Did you know that consistent branding produces 23% more revenue annually? Despite the obvious advantages, only one-fourth of businesses have formal branding guidelines such as a brand book (also known as a brand style guide) that they enforce consistently.
This article covers all you need to know about a brand book, including its definition, step-by-step instructions for building it, benefits and best examples.
Table of Contents
- What Is a Brand Book or Style Guide?
- Three Key Elements of a Brand Book
- What To Define When Creating a Brand Style Guide
- Seven Elements To Include in a Brand Book’s Style Guidelines
- Why Your Business Needs a Brand Book
- Five Brand Book Examples: How Leading Companies Maintain Brand Consistency
- Brand Book Takeaways
What Is a Brand Book or Style Guide?
A brand book, or a brand style guide, is a document that sets specific guidelines for perpetuating brand identity in all external and internal communications.
They most commonly focus on:
- The use of logo
- The use of color
- Image and photo manipulation on brand's products and deliverables
- Brand's tone of voice
Professional branding agencies can help you with creating a brand book that will accurately reflect your business value and mission.

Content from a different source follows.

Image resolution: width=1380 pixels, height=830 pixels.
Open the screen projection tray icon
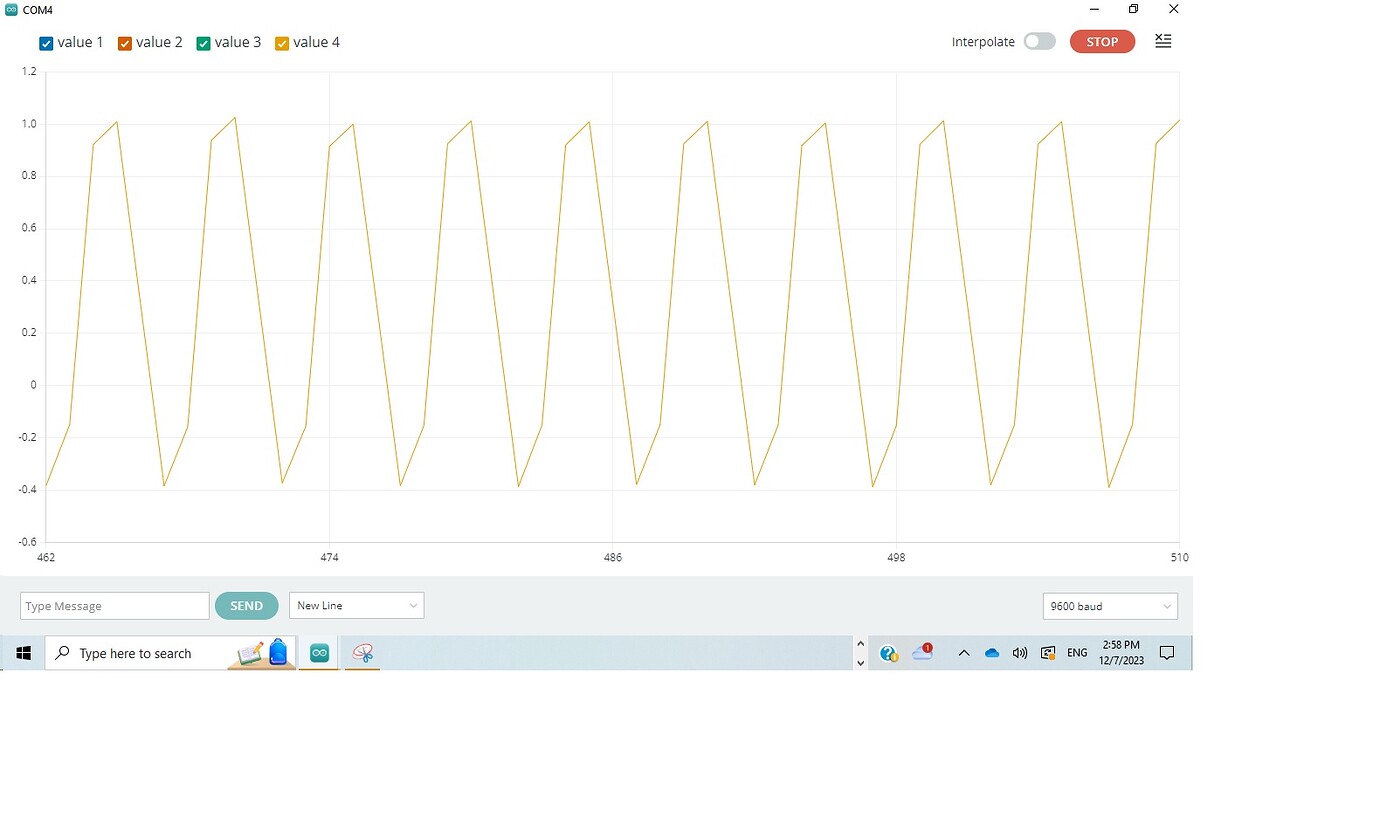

Three Key Elements of a Brand Book
Typically, brand books contain three main sections:
In this section, you need to specify your mission, values, and target audience. Defining this right from the get-go gives context to the content that follows and adds logic to everything you or your partners plan to do using the brand style guide.
2. Visual Guidelines
In this section, you should list the following design elements:
- Logo: Its placement, variations for different platforms and channels, colors, size, and proportions
- Colors: Primary and secondary colors as well the monochrome version
- Fonts: Corporate typography to be used in headlines and bodies of text in official documents
- Photography: Style and guidelines used for consistent presentation
- Brandmark: Where to use it
- Other: Patterns, textures, graphics, icons
3. Communication Guidelines
This section of the brand style guide defines the following:
- Language: the official language or languages in which a brand communicates with its audience
- Style: formatting, technical, and non-technical messaging
- Tone of voice: professional, logical, emotional, humorous, etc.

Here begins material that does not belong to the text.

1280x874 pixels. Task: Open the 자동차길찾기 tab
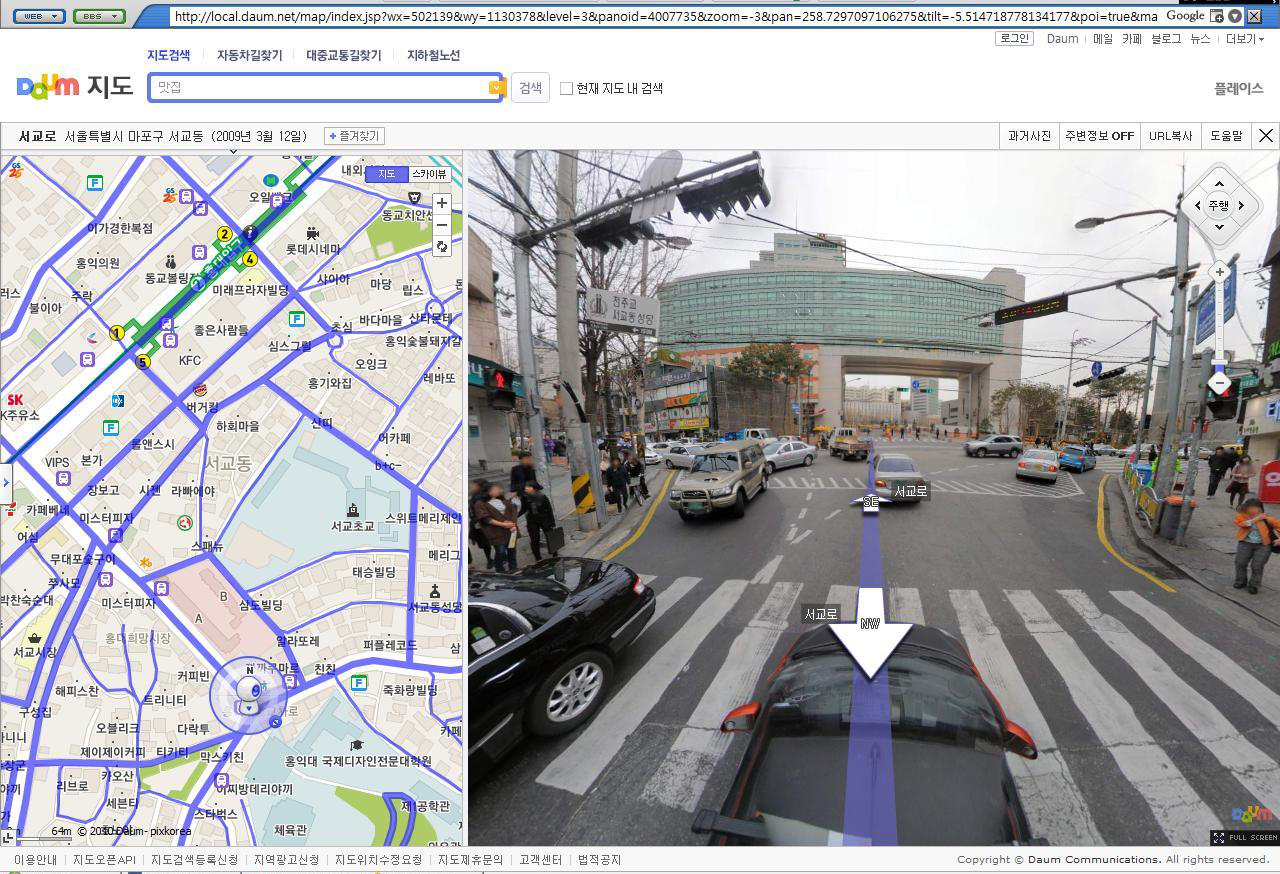(x=249, y=56)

- Social media presence: posting types, posting times, different social media styles
- Emails: structure, signature, and tone
- Readability and grammar: types of sentences and its lengths, capitalization, numbers, abbreviations, acronyms, proofreading with Grammarly or any other similar tools
What To Define When Creating a Brand Style Guide
Businesses should create their brand books only after defining their unique character and vision — specifically, these four elements:
1. Vision and Core Values
The brand’s vision and core values guide the brand and all business decisions. They point the company toward long-term objectives like gaining brand awareness, trust, and customer loyalty.

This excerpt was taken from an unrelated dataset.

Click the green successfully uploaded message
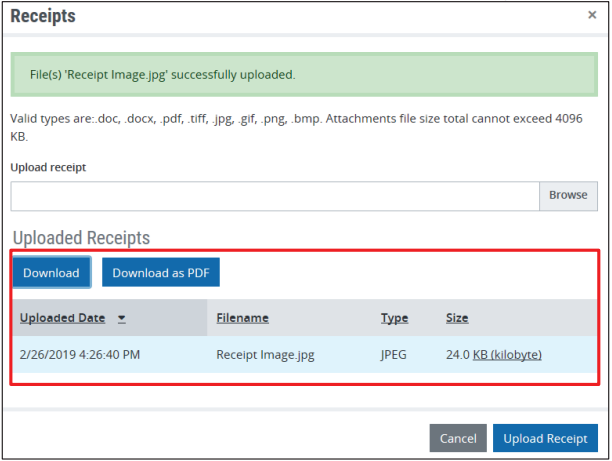Screen dimensions: 612x461 click(x=305, y=75)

Answering the following questions can help determine your vision and values:
- How big do you want your company to get?
- Do you plan to branch out with products and services not currently offered?
- What kind of legacy do you want your business to leave behind?
2. Brand Mission
Ensure your brand mission is clear and grounded by answering these questions:
- What are your company’s purpose and its reason for being?
- What is the difference it is trying to make?
By doing so, you’ll differentiate your business from the competition, inspire greater consumer engagement, and hire talent that fits the company’s vision. Your mission and vision should be in the opening lines of the brand style guide to underline why it is important for everyone to be aligned with the following style rules.
3. Brand Persona
Brand persona or personality is vital for getting the right tone of voice for messaging across all channels. Consistent messaging from a well-defined persona makes it easier for customers to connect and identify with your brand.
You can think about a brand as a person with a list of traits you want it to have. Once you identify the characteristics to incorporate into a persona, they can become a guide for the company’s messaging.
4. Target Audience
Target audience is one of the most important things to define. To do that, answer the following questions:
- What type of people do you want to use your products?
- Who would you like to visit your site and subscribe to your newsletters?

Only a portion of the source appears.